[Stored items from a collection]
#####
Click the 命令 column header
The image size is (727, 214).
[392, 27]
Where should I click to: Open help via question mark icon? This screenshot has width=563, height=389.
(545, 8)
#####
--- THE PROBLEM ---
Write the items above as a JSON list of strings, with one string for each line and no blank lines.

--- SOLUTION TO THE EXERCISE ---
[
  "Click the 命令 column header",
  "The image size is (727, 214).",
  "[392, 27]",
  "Where should I click to: Open help via question mark icon? This screenshot has width=563, height=389.",
  "(545, 8)"
]